* _ページ本文_
________________________

開幕前日の3日に25歳となる村岡は、2回目の出場となった18年の平昌五輪で旗手となり、金を含む5つのメダルを獲得した。1月のトレーニング中に腕を負傷し不安は残るが、3回目の出場となる今大会は名実とも「エース」となる。
男子スノーボードハーフパイプの平野歩夢(23=TOKIOインカラミ)は昨夏の東京でスケートボードに出場し、日本五輪史上5人目の夏冬出場を達成。わずか半年ほどの期間で本職に戻ると、世界初の大技を決めて金メダルを獲得した姿は強烈なインパクトを残した。北京パラリンピックでも、かつてないほど多くの選手たちが二刀流と、短期間での切り替えに挑戦する。
主将の村岡は、約2年、かねてから念願だった陸上競技での五輪出場を目指してトレーニングに専念し、東京では100㍍に出場。6位入賞を果たして雪上に戻ってきた。
「平昌から東京での陸上出場を目指す間、全てがスキーとは違っていましたが、競技への対応力だけではなく、あらゆる点で成長できたと感じています」と振り返る。陸上のトレーニングに専念したため体幹が強くなり、二刀流はバランス感覚やスピードに好影響をもたらした。今季はW杯6勝などレベルアップにつながったと手応えを見せる。
視覚障害のクロスカントリーに出場する有安諒平(ありやす・りょうへい、35=東急イーライフデザイン)は昨年の東京ではボートに出場し、ノルディックスキー距離とバイアスロンに出場する佐藤圭一(42=セルフォースジャパン)も、トライアスロンに出場している。
今大会日本選手団の河合純一団長は、かつて競泳の視覚障害のクラスで五輪6大会に出場し、金メダルを含む21個のメダルを獲得したキャリアを持つ。夏冬二刀流選手が、パラにも多く存在する現状にこう期待を寄せる。

________________________

* _提供データ_

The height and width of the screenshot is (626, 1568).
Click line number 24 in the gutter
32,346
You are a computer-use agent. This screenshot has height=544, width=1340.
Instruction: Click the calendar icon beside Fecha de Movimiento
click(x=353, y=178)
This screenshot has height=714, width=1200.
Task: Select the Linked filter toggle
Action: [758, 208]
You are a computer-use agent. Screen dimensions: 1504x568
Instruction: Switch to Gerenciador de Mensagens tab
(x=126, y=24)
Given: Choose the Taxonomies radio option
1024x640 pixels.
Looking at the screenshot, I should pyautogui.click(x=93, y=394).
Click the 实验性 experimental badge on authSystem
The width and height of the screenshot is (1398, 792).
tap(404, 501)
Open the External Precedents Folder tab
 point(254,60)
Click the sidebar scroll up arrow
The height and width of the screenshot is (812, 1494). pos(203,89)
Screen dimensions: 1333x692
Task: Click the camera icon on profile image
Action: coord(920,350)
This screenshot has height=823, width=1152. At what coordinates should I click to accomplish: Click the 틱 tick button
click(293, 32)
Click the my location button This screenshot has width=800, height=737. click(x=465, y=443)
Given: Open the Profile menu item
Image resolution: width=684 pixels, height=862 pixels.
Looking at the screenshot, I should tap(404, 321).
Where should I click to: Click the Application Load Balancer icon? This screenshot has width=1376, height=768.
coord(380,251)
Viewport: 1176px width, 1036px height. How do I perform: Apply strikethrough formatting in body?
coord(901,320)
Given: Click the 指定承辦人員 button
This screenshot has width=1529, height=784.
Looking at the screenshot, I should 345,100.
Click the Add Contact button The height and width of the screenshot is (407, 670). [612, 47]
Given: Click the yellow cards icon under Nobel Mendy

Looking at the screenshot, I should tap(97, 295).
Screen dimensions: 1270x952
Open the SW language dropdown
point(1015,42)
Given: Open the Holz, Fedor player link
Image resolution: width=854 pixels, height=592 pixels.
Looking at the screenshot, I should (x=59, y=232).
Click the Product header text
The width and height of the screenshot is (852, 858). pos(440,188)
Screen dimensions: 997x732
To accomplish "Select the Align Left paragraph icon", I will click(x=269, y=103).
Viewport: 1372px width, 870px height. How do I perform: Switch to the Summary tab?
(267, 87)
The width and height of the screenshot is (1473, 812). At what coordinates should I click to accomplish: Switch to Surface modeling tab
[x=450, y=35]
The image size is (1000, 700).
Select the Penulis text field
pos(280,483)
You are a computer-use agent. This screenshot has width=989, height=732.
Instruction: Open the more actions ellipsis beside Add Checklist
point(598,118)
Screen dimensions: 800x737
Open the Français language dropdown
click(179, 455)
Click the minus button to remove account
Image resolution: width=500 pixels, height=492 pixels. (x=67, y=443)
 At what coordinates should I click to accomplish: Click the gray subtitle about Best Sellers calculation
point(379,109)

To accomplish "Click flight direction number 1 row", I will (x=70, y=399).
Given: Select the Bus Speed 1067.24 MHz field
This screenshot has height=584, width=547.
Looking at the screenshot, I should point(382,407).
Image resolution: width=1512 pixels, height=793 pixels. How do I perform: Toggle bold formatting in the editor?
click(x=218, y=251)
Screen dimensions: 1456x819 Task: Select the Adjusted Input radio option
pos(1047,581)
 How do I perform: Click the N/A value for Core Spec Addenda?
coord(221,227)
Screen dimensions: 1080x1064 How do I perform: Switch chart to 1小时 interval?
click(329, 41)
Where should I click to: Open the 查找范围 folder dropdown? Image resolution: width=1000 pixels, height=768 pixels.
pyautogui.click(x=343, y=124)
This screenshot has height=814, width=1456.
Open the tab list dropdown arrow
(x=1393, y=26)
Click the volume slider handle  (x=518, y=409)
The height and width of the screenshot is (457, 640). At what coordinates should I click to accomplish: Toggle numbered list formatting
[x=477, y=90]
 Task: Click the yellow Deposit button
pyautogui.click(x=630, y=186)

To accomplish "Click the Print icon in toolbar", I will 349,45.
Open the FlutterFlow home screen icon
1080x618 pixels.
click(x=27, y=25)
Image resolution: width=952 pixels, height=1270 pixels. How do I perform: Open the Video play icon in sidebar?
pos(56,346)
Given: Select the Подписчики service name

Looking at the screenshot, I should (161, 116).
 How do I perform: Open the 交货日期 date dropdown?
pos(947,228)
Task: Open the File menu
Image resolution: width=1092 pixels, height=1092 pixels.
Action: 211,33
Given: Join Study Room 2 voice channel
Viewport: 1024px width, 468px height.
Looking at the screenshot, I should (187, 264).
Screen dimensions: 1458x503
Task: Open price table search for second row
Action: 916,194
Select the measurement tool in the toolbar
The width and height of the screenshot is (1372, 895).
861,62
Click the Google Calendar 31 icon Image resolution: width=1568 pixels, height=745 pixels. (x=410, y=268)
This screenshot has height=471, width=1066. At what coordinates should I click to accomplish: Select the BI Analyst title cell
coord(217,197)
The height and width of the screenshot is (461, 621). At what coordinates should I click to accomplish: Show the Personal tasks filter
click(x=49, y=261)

________________________

* _依頼内容 1_
記録から、文字列「dropdown」を含む行だけを絞り込み、すべてそのまま書き写すこと。
* _依頼内容 2_
夏冬二刀流のパラ選手を扱うページ本文を、最後の文の後から書き進めること。
本文と記録は互いに無関係である。

* _最終結果 1_
Open the SW language dropdown
Open the Français language dropdown
Where should I click to: Open the 查找范围 folder dropdown? Image resolution: width=1000 pixels, height=768 pixels.
Open the tab list dropdown arrow
 How do I perform: Open the 交货日期 date dropdown?

* _最終結果 2_
「選手の努力はもちろん、二刀流の存在はそれだけパラ選手の競技環境が、社会やスポーツ界で少しずつ理解されるようになった証でもある。障がいがあるからできない、ではなく、自分の限界を決めず、競技者としての能力をさらに引き出そうとする姿は色々な面でポジティブなメッセージにもつながります」
「人見知りで内向的な殻を破って」と話す村岡(埼玉県深谷市出身)は、昨夏の東京で夏冬出場を果たし、競技者としてスポーツの既成概念の殻を大きく突破した。大学進学、大学スポーツ界でも「殻を破って」周囲を変えた経験を持つ。
4歳で「横断性脊髄炎」に感染し、麻痺のために車いす生活に。中学から座位で行うチェアスキーに取り組んだ。
大学受験を前にした高校2年の頃、早大スキー部の当時監督・倉田秀道氏(あいおいニッセイ同和損保)は進学の相談を受けたが、寮生活が原則とされる体育会スキー部にバリアフリーなど設備はなく、「受け入れは難しい」と、一度断った。
ある時、同じ合宿先で再会し、悪天候のなかで黙々とトレーニングに臨む姿に、「これだけの情熱、実力、根性を備えているのに、車椅子だからと断り、芽を摘むのは間違いだ。ほかの学生と同じ機会を与えるよう、こちらが変わればいいのでは……」と、気付かされた。
「東京五輪に向けて両者はひとつの言葉。差別なく多様性を認めるべきと説得しました。彼女はどんな壁でも努力できるなら、と諦めませんでしたし、学生たちも、真面目に同じスキーに取り組んでいる選手を受け入れるのは当然、と判断してくれた」
その後、大学が数百万円を投じて寮のバリアフリー化をはかった話は知られている。しかし倉田氏は設備以上に、たった1人の車いすアスリートの存在が部員、OBを含めた部の伝統や歴史、大学全体にもたらした「心のバリアフリー化の浸透ぶりとスピードに驚かされた」と振り返る。
北京五輪ノルディック複合団体では、早大スキー部OBの渡部暁斗・善斗兄弟、永井秀昭、アンカーとして逃げ切る好走を見せた山本涼太が28年ぶりの表象台に立って銅メダルを手にした。村岡にとって同じ寮で共に練習した先輩、後輩たちの大活躍が励みであり、彼らにとっても「殻を破った」スキーヤーを間近で見た経験がプラスとなった。